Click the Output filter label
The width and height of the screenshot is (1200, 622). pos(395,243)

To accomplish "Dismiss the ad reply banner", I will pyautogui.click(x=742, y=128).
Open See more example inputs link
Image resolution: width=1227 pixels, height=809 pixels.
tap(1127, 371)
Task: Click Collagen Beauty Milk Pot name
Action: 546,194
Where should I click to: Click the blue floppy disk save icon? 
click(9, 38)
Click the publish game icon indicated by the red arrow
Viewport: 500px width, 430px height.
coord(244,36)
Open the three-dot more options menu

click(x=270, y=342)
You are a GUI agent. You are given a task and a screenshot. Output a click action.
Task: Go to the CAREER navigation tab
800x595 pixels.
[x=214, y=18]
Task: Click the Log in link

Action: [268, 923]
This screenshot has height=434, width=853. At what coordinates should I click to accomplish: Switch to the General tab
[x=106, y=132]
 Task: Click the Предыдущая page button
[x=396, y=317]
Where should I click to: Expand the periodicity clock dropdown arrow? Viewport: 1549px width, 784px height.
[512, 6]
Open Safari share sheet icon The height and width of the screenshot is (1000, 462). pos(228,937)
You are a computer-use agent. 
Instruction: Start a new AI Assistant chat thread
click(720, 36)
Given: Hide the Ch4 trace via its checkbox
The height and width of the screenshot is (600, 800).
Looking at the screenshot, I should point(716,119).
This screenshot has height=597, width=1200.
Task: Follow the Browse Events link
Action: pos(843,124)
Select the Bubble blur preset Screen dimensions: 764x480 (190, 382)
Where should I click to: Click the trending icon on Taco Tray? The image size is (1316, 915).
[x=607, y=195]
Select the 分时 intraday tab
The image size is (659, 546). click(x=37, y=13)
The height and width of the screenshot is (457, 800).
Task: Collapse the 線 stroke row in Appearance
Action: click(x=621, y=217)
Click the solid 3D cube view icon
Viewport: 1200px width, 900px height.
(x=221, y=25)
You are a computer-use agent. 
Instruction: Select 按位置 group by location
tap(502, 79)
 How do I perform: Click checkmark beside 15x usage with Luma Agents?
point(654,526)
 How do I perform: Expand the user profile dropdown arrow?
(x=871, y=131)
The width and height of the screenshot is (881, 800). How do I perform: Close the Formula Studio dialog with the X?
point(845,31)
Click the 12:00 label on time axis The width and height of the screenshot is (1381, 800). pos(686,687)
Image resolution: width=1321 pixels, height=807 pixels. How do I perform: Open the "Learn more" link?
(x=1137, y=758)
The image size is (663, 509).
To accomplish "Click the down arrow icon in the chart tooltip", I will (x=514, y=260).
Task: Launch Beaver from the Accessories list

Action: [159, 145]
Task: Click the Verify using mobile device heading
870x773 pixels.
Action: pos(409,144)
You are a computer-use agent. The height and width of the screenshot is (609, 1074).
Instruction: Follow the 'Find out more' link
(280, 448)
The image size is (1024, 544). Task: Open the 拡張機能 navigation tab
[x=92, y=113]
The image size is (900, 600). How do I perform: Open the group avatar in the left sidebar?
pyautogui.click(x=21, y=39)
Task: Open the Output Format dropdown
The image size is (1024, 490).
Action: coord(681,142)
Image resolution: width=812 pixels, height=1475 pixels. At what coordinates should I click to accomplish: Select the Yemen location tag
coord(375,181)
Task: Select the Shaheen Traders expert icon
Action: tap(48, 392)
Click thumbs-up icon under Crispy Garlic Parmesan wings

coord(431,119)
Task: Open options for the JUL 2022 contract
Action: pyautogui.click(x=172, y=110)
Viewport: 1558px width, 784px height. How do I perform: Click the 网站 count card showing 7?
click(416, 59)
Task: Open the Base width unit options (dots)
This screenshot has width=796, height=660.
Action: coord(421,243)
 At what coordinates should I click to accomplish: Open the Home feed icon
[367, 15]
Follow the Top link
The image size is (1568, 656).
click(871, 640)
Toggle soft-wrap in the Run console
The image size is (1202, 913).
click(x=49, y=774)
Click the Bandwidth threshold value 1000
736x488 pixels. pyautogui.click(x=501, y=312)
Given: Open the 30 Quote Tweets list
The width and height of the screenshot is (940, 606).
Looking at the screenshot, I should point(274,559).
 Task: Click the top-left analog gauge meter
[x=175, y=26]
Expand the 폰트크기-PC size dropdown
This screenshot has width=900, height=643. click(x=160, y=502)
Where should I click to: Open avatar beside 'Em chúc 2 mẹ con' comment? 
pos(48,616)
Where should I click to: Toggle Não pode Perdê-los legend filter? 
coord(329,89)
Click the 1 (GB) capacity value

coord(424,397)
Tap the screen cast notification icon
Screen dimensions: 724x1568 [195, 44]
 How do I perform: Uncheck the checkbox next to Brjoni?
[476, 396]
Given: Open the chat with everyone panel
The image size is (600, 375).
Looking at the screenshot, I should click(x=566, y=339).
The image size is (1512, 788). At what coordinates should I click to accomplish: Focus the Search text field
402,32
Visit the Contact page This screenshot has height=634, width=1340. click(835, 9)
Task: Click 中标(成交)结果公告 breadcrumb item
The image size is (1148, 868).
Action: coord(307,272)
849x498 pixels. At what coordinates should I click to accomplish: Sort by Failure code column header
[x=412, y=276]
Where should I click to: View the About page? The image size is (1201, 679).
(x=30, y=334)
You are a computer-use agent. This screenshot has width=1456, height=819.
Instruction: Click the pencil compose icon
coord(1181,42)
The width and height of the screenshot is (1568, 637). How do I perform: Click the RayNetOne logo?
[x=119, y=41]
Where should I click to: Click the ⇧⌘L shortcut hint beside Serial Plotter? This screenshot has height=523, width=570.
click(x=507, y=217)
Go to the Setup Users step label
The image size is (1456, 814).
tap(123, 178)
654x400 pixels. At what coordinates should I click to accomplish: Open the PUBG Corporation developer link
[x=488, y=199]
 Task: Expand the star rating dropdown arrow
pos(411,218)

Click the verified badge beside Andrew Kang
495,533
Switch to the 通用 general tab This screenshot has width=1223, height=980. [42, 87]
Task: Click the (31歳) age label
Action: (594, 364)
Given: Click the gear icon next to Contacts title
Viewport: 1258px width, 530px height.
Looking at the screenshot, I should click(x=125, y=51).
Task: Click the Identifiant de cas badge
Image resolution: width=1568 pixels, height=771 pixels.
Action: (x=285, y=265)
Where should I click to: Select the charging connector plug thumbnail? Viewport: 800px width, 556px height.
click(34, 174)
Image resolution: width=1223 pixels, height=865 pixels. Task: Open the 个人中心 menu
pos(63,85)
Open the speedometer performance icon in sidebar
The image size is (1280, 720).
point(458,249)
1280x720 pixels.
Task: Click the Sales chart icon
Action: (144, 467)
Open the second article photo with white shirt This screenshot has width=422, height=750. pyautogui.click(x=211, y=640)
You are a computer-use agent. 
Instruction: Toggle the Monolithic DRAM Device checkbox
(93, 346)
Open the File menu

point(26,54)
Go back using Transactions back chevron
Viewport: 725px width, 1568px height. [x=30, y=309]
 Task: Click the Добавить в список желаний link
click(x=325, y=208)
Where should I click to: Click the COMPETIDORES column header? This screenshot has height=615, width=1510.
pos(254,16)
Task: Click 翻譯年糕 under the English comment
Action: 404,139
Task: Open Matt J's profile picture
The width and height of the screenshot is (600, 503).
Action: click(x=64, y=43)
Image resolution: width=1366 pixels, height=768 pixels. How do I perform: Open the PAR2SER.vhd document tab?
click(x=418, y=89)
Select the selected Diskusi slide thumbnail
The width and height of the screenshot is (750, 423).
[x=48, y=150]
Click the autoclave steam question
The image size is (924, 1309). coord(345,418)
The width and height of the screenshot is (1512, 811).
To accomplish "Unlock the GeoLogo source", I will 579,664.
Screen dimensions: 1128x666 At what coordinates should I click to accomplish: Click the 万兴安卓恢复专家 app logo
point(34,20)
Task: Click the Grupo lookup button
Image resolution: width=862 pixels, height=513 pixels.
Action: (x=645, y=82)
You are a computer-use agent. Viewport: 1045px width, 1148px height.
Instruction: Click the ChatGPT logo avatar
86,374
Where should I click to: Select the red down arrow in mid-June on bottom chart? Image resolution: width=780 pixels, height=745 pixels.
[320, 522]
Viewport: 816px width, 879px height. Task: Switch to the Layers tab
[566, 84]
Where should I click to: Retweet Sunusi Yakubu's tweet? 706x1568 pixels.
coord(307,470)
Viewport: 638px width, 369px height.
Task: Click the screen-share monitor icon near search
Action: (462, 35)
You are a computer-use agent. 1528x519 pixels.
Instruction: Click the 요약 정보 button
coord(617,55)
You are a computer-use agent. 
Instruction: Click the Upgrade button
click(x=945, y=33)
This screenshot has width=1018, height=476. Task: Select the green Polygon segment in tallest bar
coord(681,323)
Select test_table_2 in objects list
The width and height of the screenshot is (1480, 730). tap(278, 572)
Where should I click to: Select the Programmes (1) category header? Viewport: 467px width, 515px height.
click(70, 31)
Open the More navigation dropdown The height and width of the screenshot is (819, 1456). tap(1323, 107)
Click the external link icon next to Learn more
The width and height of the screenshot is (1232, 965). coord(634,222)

────────

**Directions for this task:**
The response must hold only the lines above from the line with "Image resolution: width=1223" through the line with "You are a computer-use agent. Viewport: 1045px", each copied exactly, both ends kept.

**Solution:**
Image resolution: width=1223 pixels, height=865 pixels. Task: Open the 个人中心 menu
pos(63,85)
Open the speedometer performance icon in sidebar
The image size is (1280, 720).
point(458,249)
1280x720 pixels.
Task: Click the Sales chart icon
Action: (144, 467)
Open the second article photo with white shirt This screenshot has width=422, height=750. pyautogui.click(x=211, y=640)
You are a computer-use agent. 
Instruction: Toggle the Monolithic DRAM Device checkbox
(93, 346)
Open the File menu

point(26,54)
Go back using Transactions back chevron
Viewport: 725px width, 1568px height. [x=30, y=309]
 Task: Click the Добавить в список желаний link
click(x=325, y=208)
Where should I click to: Click the COMPETIDORES column header? This screenshot has height=615, width=1510.
pos(254,16)
Task: Click 翻譯年糕 under the English comment
Action: 404,139
Task: Open Matt J's profile picture
The width and height of the screenshot is (600, 503).
Action: click(x=64, y=43)
Image resolution: width=1366 pixels, height=768 pixels. How do I perform: Open the PAR2SER.vhd document tab?
click(x=418, y=89)
Select the selected Diskusi slide thumbnail
The width and height of the screenshot is (750, 423).
[x=48, y=150]
Click the autoclave steam question
The image size is (924, 1309). coord(345,418)
The width and height of the screenshot is (1512, 811).
To accomplish "Unlock the GeoLogo source", I will 579,664.
Screen dimensions: 1128x666 At what coordinates should I click to accomplish: Click the 万兴安卓恢复专家 app logo
point(34,20)
Task: Click the Grupo lookup button
Image resolution: width=862 pixels, height=513 pixels.
Action: (x=645, y=82)
You are a computer-use agent. Viewport: 1045px width, 1148px height.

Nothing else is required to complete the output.